Литмир - Электронная Библиотека
Содержание  
A
A

Подвергая критическому разбору причины появления раздельной собственности супругов в Англии начала Нового времени, одна исследовательница утверждает, что в XVI—XVII вв. семьи стали заботиться о защите собственности своих дочерей именно потому, что «личное имущество, в противоположность недвижимости, становилось все более важной частью состояния дочерей». Уже существовал ряд способов не допускать мужей до распоряжения недвижимостью жен, однако движимое имущество нельзя было закрепить за женщиной без права отчуждения, и, согласно обычному праву, оно поступало под власть мужа на весь период брака{168}.

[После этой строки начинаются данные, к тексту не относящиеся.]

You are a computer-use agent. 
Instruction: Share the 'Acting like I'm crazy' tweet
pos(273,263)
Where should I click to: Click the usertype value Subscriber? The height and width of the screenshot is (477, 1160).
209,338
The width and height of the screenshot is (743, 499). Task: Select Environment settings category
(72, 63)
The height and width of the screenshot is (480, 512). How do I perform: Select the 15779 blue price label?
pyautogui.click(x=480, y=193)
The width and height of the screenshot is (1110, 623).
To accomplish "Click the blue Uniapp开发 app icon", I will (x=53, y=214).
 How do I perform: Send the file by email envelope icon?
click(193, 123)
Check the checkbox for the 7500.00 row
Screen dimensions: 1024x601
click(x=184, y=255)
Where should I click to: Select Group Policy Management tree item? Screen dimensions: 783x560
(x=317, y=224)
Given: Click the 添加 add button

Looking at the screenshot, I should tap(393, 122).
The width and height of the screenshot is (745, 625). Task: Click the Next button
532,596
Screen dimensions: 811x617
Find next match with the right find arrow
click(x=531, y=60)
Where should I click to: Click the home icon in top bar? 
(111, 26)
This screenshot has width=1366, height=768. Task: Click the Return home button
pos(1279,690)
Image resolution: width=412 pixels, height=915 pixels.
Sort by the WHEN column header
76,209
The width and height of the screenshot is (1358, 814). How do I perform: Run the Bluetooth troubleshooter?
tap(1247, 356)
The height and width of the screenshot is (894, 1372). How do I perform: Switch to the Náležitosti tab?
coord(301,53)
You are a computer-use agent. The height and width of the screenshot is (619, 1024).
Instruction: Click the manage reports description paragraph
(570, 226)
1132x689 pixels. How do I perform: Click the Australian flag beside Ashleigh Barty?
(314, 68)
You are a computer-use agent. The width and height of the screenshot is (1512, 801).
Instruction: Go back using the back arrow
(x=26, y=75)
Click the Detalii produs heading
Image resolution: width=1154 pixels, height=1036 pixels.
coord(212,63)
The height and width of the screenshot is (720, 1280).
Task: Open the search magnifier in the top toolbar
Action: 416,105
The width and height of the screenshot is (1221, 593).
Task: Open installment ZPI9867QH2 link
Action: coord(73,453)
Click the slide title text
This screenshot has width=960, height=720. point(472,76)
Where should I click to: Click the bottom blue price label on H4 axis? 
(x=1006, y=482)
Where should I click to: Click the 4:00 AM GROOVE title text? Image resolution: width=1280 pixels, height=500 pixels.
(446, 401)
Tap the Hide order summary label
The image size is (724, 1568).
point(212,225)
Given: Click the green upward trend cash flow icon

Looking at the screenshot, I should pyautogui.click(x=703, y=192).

В Вирджинии, где закон о подчиненном статусе замужней женщины отменили только в 1877 г., обособленное имущество супругов до 1810 г. считалось ненормальным явлением. Но между 1821 и 1860 гг., как показала С. Лебсок, здесь же, в городке Питерсбург, около шестисот супружеских пар избрали для себя раздельное владение имуществом. Правда, исследовательница не считает, что это делалось ради поощрения женской самостоятельности. По ее мнению, «рост числа обособленных состояний являлся серьезным успехом для женщин среднего и высшего классов, но начался он вынужденно, как реакция на множество банкротств среди мужчин». Лишь четверть изученных автором брачных соглашений позволяла женщинам продавать свою собственность и менее пятой части — распоряжаться имуществом в завещании{169}.

Те обстоятельства, в которых русские женщины получили контроль над своим состоянием, мало напоминали социальную и экономическую обстановку, окружавшую их англо-американских сестер. Россия XVIII в. не переживала переходного периода в накоплении капитала или в структуре экономики, как обстояло дело в Англии. Не подталкивала российских законотворцев к нововведениям и финансовая депрессия, как в Америке перед Гражданской войной. Напротив, неотложные причины, лежавшие в сердцевине преобразования правового статуса русских женщин, являлись чисто политическими. Короче говоря, к признанию имущественных прав за замужними женщинами в России XVIII в. привело стремление дворянства укрепить гарантии прав частной собственности.

Важно отметить, что указ 1753 г., обеспечивший за женщинами контроль над их состоянием, был принят в тот момент, когда дворяне начали добиваться тех же сословных привилегий, что и у их европейских собратьев{170}.[74] Незащищенность личности и имущества составляла неотъемлемую черту жизни российского дворянства в XVIII в. До царствования Екатерины II у российских дворян не было таких сословных прав, которыми пользовались правящие классы европейских государств, и они рисковали лишиться своих владений, если теряли царское расположение или подозревались в государственной измене. В сущности, повлечь за собой конфискацию дворянского имущества мог очень широкий круг проступков[75]. Утверждение одного исследователя о том, что конфискации имущества за политические преступления случались редко, возможно, справедливо{171}, но оно не учитывает психологию дворянства, травмированную сначала при Петре I, когда грубо попирался священный обычай раздельного наследования, а затем в царствование Анны Иоанновны — время массовых ссылок и казней[76]. На протяжении всего XVIII в. для русских дворян были жизненно важны пределы неприкосновенности их статуса и имущества{172}.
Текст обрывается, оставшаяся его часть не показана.